We drove along under the beautiful arch of lolling and embracing winter-bare trees, and on up towards the old pale blue railway signal box, now derelict. The gates were open. We trundled over the level crossing, down the short dip with the recreation ground on our right, and up to the second set of gates. The signal box that used to stand there had been knocked down.

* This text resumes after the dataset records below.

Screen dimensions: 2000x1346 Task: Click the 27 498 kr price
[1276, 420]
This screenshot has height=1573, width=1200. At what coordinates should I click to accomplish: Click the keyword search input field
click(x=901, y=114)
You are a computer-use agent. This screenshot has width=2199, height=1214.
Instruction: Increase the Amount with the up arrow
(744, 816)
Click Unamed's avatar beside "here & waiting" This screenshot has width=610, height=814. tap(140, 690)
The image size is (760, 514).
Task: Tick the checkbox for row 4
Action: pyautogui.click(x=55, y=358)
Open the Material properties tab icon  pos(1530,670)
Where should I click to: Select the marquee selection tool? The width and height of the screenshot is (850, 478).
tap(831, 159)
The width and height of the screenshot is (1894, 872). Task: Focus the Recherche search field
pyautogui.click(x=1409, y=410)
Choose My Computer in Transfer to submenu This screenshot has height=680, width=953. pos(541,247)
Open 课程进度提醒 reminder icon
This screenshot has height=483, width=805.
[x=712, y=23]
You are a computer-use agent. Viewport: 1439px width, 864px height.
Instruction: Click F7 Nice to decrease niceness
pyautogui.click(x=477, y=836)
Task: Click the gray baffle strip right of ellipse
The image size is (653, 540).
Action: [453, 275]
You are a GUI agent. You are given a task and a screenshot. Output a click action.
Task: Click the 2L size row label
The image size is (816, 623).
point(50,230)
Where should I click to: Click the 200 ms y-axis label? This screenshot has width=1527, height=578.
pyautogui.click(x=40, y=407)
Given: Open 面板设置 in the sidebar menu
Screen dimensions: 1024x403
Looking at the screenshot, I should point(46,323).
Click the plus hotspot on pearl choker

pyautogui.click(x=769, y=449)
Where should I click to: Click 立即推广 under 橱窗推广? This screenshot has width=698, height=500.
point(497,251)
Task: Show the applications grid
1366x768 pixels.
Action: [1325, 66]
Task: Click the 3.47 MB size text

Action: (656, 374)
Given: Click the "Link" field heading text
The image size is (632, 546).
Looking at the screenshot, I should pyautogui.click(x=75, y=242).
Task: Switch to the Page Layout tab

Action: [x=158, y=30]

Back then, I could see right up into it if I was waiting for a train. On hot days, the signalman kept the door open and I could see the rows of gleaming polished levers and machinery used to operate the points. You had to be strong. Young lads often got the job, and in the summer holidays, they’d be wearing cap-sleeve T-shirts and handkerchiefs round their necks like roadies for Rod Stewart, and teenage girls gathered under the box to watch and giggle as the latest sweating recruit worked the levers; he would be loving every minute of it. Sitting there on my bike waiting for the gates to open in my school uniform I thought it was one of the coolest jobs in the world.

We drove up and over the line and down the other side, past the scruffy green open space where I used to play football until it was dark on Sunday afternoons with anyone who wanted a game, or sneak under the rope – draped by the Council to protect the cricket square – to bowl on a real wicket.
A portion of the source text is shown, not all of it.